## Written request
Count how many lines of the items below contain the string "width", matching case exactly. Give only the number.
:: Extracted material
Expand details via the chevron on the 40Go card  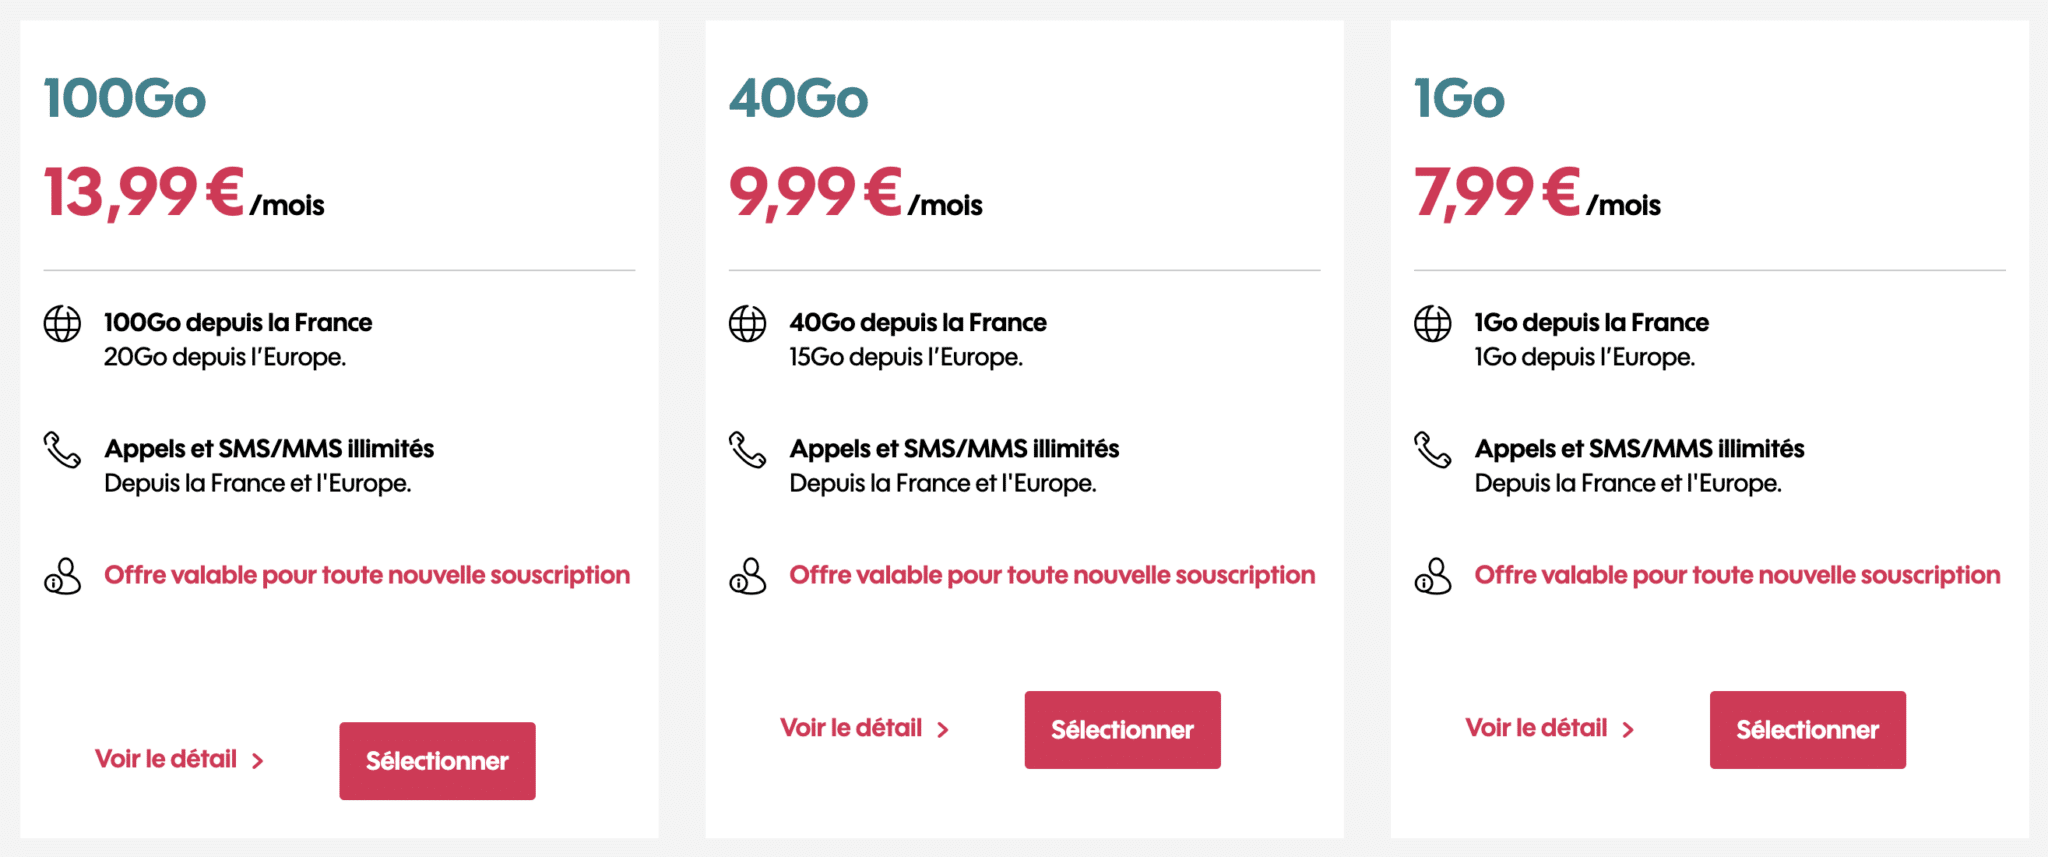tap(944, 729)
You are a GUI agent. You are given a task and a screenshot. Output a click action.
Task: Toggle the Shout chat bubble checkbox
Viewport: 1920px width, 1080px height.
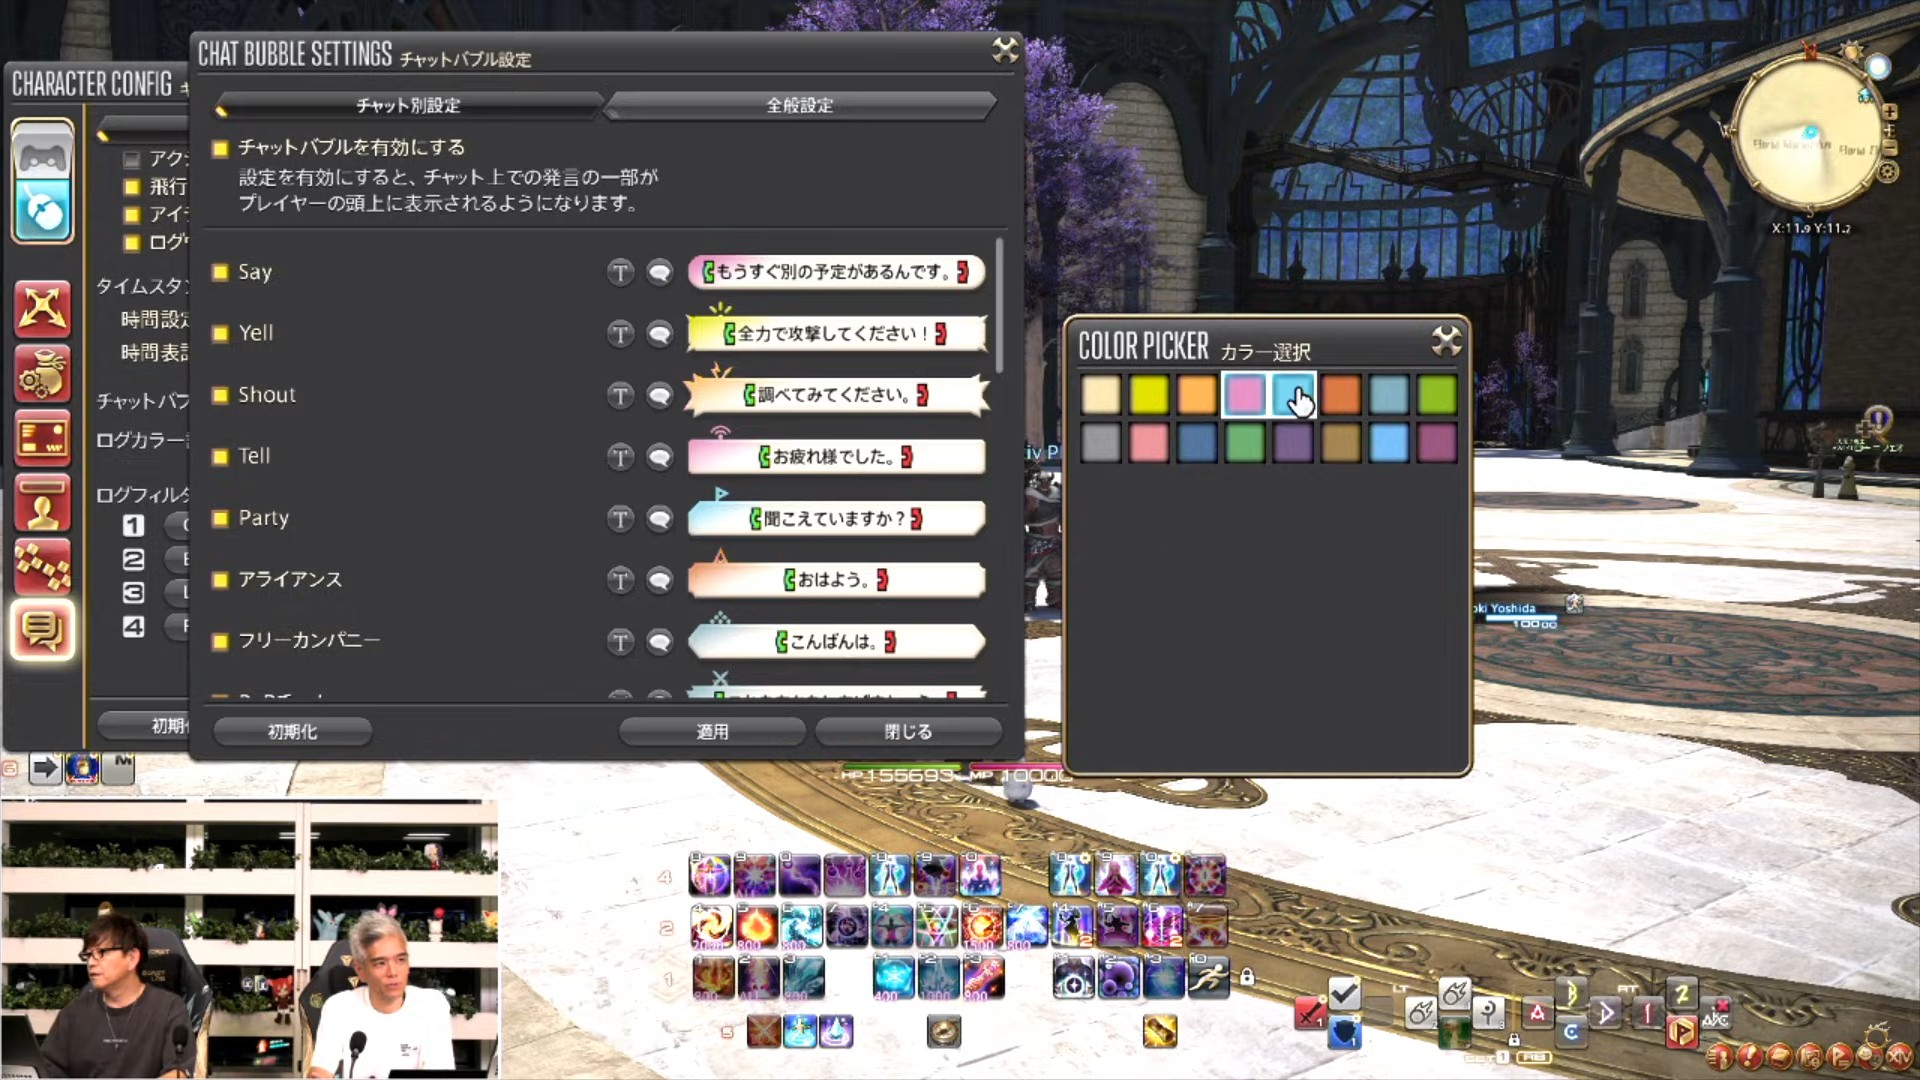220,395
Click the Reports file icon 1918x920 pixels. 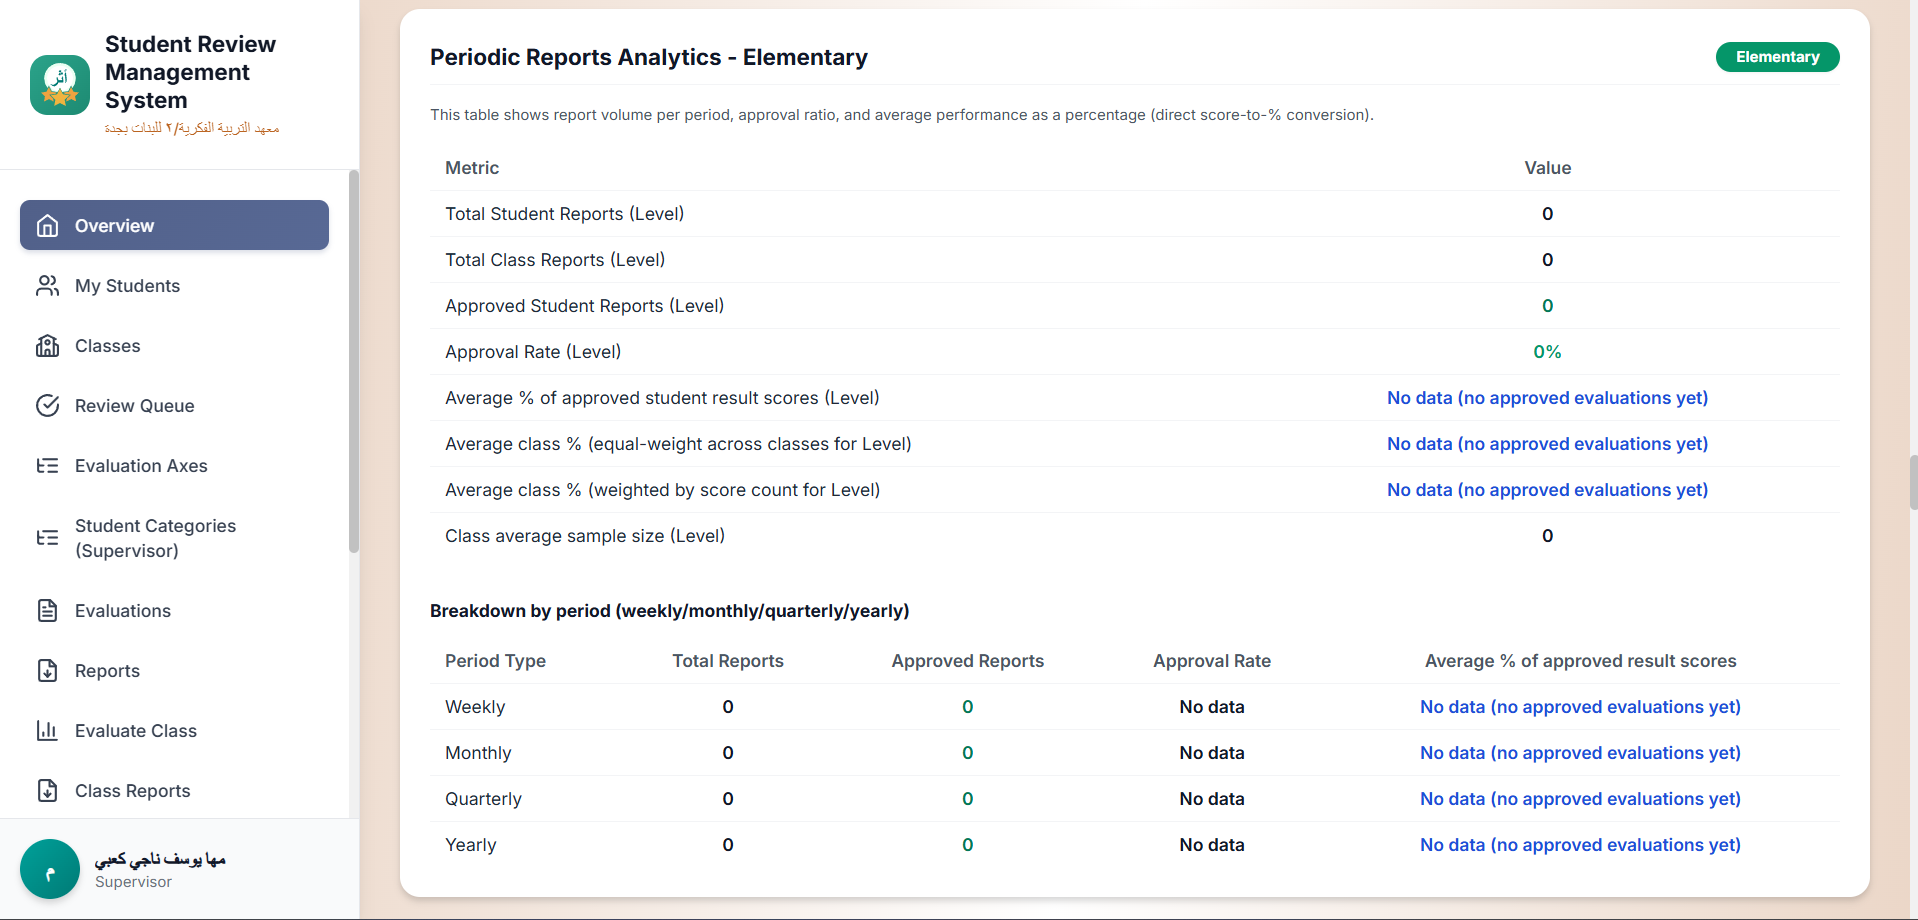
::::
## Problem solution
1